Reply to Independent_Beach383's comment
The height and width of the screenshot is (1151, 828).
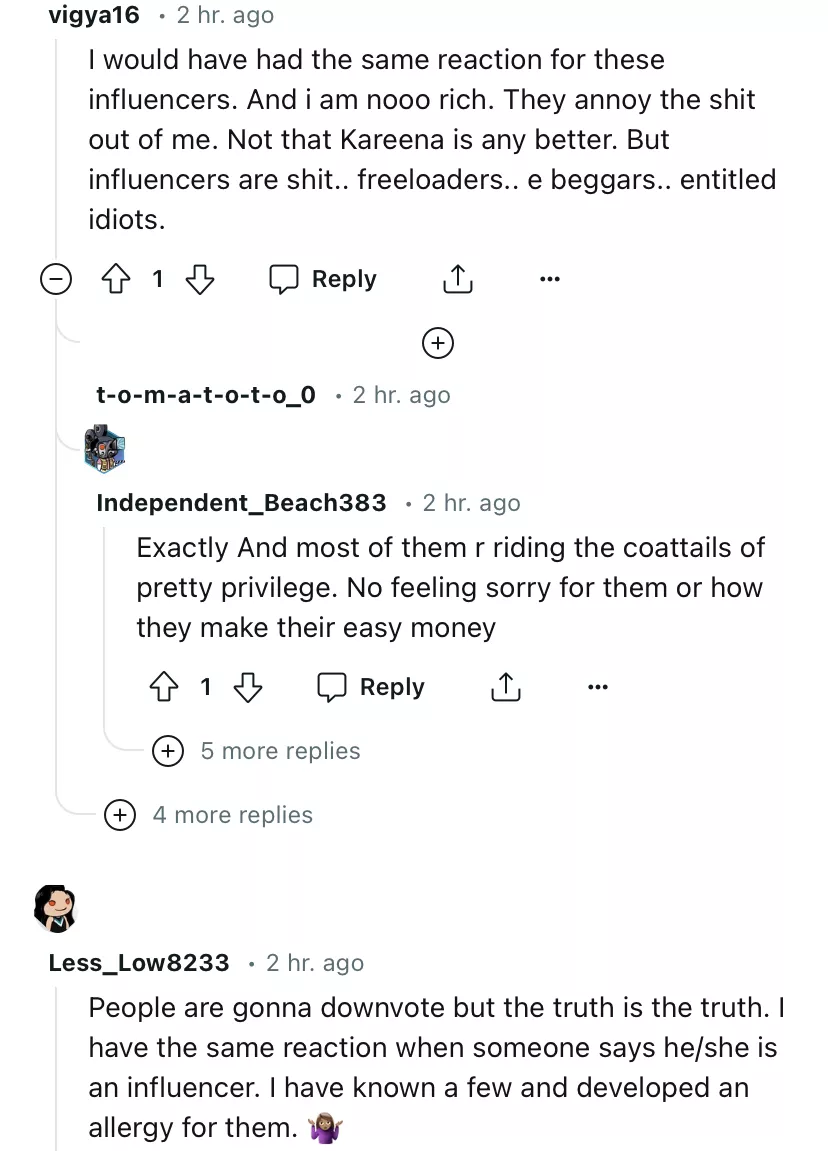coord(372,687)
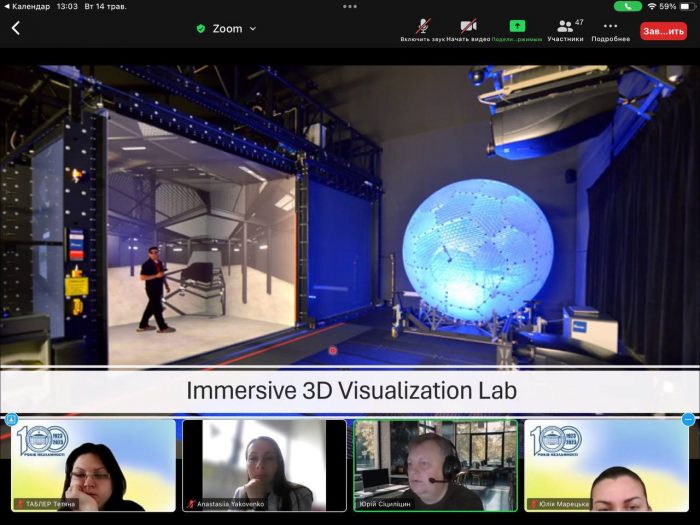Tap the right blue gallery strip handle

688,419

> [PROBLEM REQUIREMENTS]:
Keep every word of the lines above unchanged in the copy, and omit the pictures.

> [ANSWER BELOW]:
Reply to Independent_Beach383's comment
The height and width of the screenshot is (1151, 828).
coord(372,687)
Tap the right blue gallery strip handle

688,419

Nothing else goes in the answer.